In investing, what is comfortable is rarely profitable,” said Robert Arnott, an American investor who advises on investments of over $200 billion. When volatility surges, people often want to know about future stock prices. They want to know when the market valuation would get comfortable for them to buy or sell. They also want to assess the risk involved in making a move at that time. But there’s another risk that is rarely spoken of, or acknowledged by investors—an investor’s own thoughts and behaviour.
This often causes more harm. After all, you can ride stock market’s volatility by buying and holding for the long term (assuming you purchased a good stock). But how can you avoid the risk of poor decisions? These are, after all, finite and cannot be changed. Here are a few of the common mistakes that I have noticed investors make:
Wavering principles of investing
Only when the tide goes out do you know who has been swimming naked, the famous investor Warren Buffett once said. This is apt for so many investors who jump into buoyant markets, throwing caution to the wind. Well-defined principles of investing and a sense of risk are left outside the gate, and stocks are bought purely to chase momentum and for bragging rights. Instead of opting to invest in stocks that multiply in value, the chase is about participating in stocks that are currently ‘the flavour of the market’. And yet, this enthusiasm and risk-taking behaviour disappears the moment markets start correcting. The investor is then left in the wake of destruction, questioning his investments. Even steady investors freeze their investments and put their discipline on hold.

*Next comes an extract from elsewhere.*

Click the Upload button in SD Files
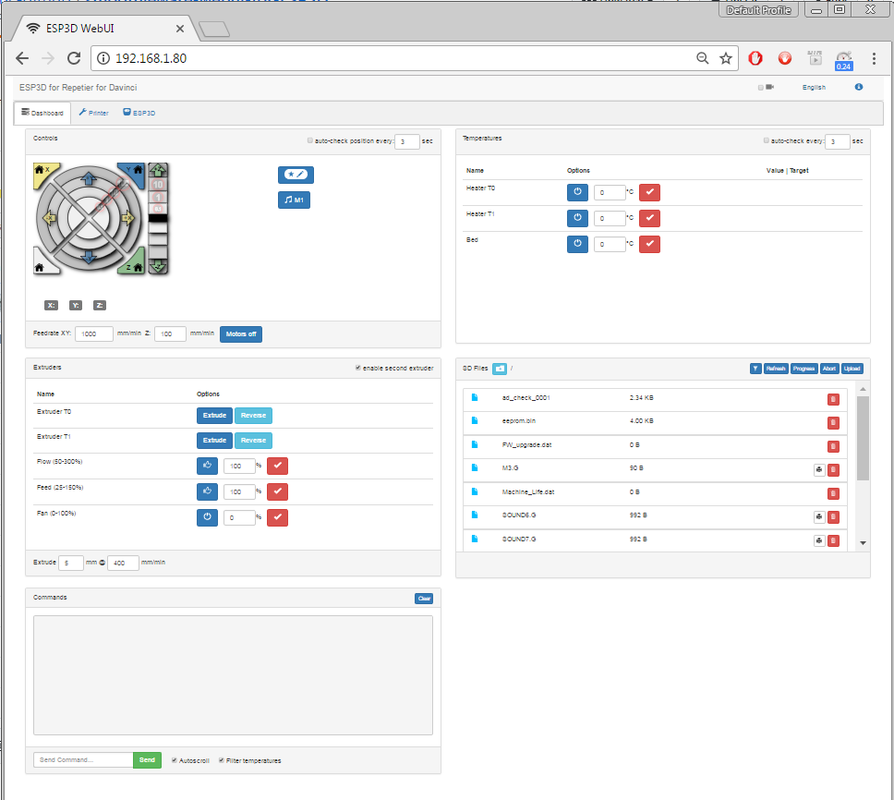Viewport: 894px width, 800px height. pos(852,368)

What to do instead: The reality is that to own multi-baggers, you have to hold your stocks for months, if not years. This requires a lot of patience and determination. More importantly, this requires painstaking research before investing. Only then can you be sure of the quality of your investments even when markets churn.

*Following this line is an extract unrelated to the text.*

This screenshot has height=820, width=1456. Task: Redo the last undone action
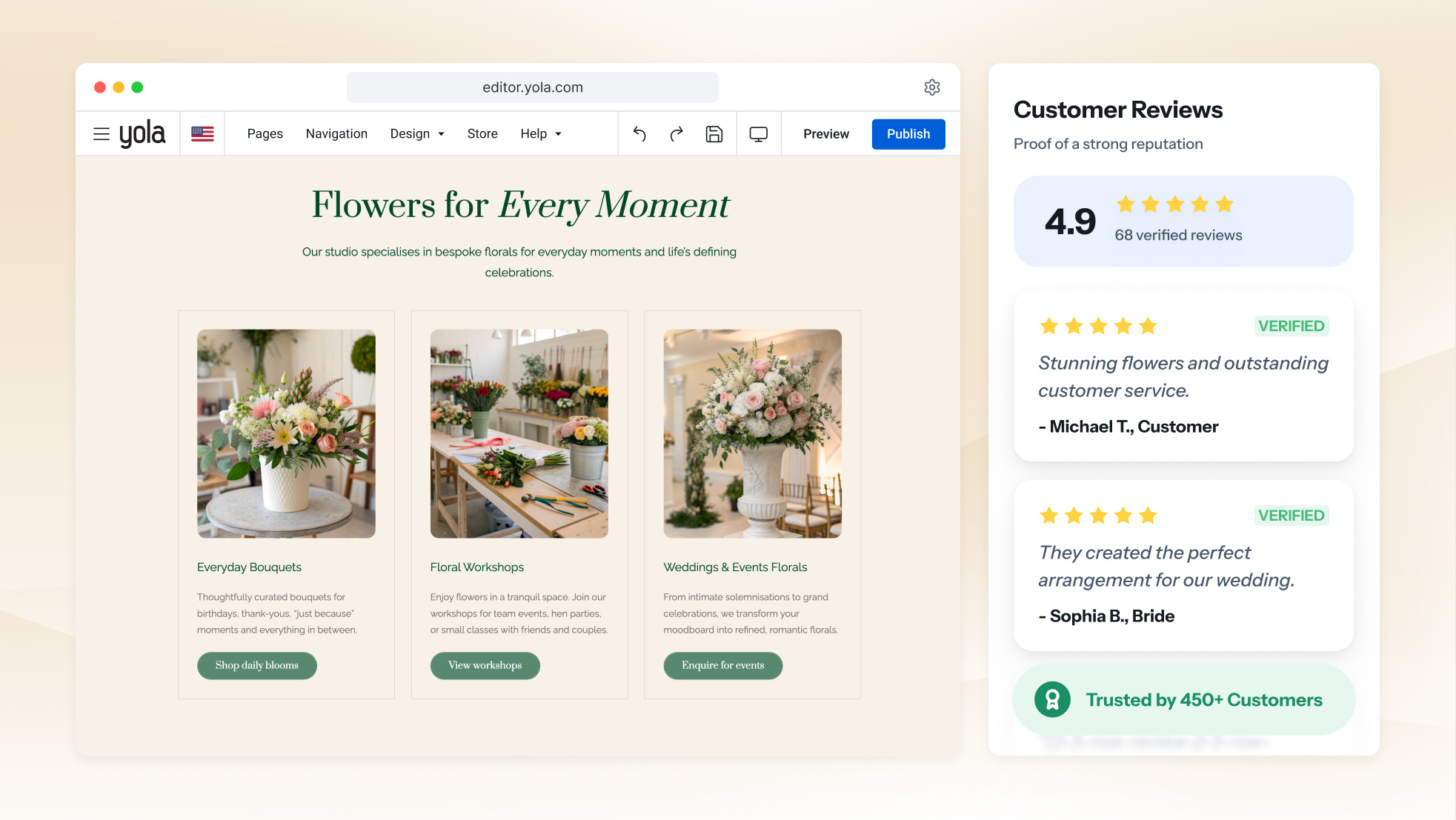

Falling prey to friendly advice
Imagine this scenario: you have a portfolio of nearly 25-30 stocks that have, on average, returned 15% every year in the past. But you want more. So you ask your broker friend to look at your portfolio and tell you what is wrong. He recommends selling half the stocks and suggests other stocks to buy instead. What would you do? Many investors, erroneously so, believe that the stocks recommended by a friend or a competing brokerage house are better than the stocks they already own or those recommended by their financial adviser. After all, these stocks are not giving as much returns as their friend, colleague or neighbour gets.
What to do instead: One must realise that it’s not about earning higher returns than other people. It’s about outperforming the market. In the last 24-odd months, when markets have been benign, investors who have bought consistently on every dip have come out winners. However, do note that even after a stock price dips, it may not be ‘cheap’. Look at its price-to-earnings ratio to confirm this. This helps you understand how many rupees you are paying for every rupee of profit earned. The higher it is, the costlier the stock.
When short term becomes long term
Do you know why many investors ‘buy and hold’? It’s not because they have a particular target in mind. They may not even have the ‘investment duration’ in mind while buying the stock. More often than not, the reason is to hold on until the losses turn into gains.
The corollary to this fallacy is even more interesting—an investor may have bought a stock from a long-term point of view. But after 25 months she notices that the stock is giving her a 500% return. Suddenly, when the winds of a market correction start to blow, the investor fears she may never earn 500% again, and books the profit. Ten years later, however, the stock rises again to deliver a 1,500% return. This is like cutting the flowers to water the weeds.
What to do instead: Equity investing is inherently risky. Prices can swing 10-15% on an average. This is when you see the change in value of your investments without having sold the stocks to book profits or losses. Don’t focus on notional gains or losses. You lose out on potential winners. While you may have read hundreds of success stories, first understand the sheer psychological strength required to hold on only for the right reasons.
It is fashionable to be a contra investor or a value investor. This is when investors select sectors or stocks that are out of flavour. At such times, investors hope that eventually the sectors and stocks will return to their earlier glory. But such times can test the patience of even the most astute and seasoned investors.
This is why it is best for investors to invest regularly across cycles with clarity of purpose. It is also important to carefully monitor the asset allocation periodically. Such discipline will allow you to naturally ‘buy at lows and sell at highs’ and win over the emotions of greed and fear.
It’s inevitable to make mistakes. But what matters is that you don’t repeat them. This helps develop the confidence to invest successfully.